Olha eu aí, de costas, bermuda bege, aproveitando...

    Domingo à flor da pele... 

   Na verdade somos golpeados todos os dias, com o lenga-lenga de falsos políticos (senadores, deputados, ...) desde a nossa proclamação... corrupção sistêmica, diz bem claro o filme Tropa de Elite 1 e 2, e dificilmente, nós, pobres mortais teremos força a bancar o poder do capital, do econômico, de elites preocupadas em ter que dividir o bolo (e estão muito preocupadas). Somos apenas as formiguinhas, que caminham devagar "...com passos de formiga e sem vontade...", como bem o diz o cantor Lulu Santos. Veja bem, eu disse Lulu... (afinal ninguém quer nada de revolução) e...

   E não vale a pena falar de politicagem a altura do jogo... Vou mudar o disco, afinal o lance aqui é outro. 

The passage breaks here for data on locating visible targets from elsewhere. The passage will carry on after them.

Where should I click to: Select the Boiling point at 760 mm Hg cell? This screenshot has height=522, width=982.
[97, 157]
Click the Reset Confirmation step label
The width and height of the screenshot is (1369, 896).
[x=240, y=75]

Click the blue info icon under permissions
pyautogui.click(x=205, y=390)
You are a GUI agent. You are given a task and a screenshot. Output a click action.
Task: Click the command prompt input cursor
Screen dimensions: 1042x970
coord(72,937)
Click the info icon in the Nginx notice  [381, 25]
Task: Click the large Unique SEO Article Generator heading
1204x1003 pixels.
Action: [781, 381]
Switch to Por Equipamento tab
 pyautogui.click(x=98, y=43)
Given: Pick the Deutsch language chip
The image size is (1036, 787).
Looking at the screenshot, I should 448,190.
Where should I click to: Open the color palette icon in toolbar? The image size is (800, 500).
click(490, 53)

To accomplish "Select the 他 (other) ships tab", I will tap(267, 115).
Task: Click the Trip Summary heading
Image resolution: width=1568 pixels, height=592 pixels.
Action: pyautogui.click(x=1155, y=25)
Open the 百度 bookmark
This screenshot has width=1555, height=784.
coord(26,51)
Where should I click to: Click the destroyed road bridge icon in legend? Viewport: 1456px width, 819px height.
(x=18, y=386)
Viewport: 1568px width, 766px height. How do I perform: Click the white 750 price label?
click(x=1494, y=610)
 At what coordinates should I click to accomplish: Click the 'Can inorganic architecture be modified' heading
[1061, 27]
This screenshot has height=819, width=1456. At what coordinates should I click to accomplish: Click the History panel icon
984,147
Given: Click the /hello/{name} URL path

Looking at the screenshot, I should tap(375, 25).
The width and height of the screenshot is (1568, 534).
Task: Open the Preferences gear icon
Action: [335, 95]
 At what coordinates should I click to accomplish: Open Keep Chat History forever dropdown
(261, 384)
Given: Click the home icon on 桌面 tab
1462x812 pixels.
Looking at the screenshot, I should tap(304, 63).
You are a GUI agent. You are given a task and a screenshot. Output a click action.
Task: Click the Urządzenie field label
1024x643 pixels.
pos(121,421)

   Que tal falar de "patuscada"... pois é, descobri a pouco o significado da palavra, após ter lido o conto do insuperável escritor brasileiro Machado de Assis, Pai contra mãe, conto antigo dos anos 1900. E lá está ostentosa a palavra. Como assim, pensei eu, Patuscada que conheço é o restaurante localizado lá na Bernardo Monteiro com Afonso Pena, em Beagá, por sinal com deliciosas iguarias. E sempre que o bolso dava condições gostava de ir. Nunca imaginei, ou sequer fiquei tentada a buscar o significado, até ler o tal conto do nosso aclamado Machado.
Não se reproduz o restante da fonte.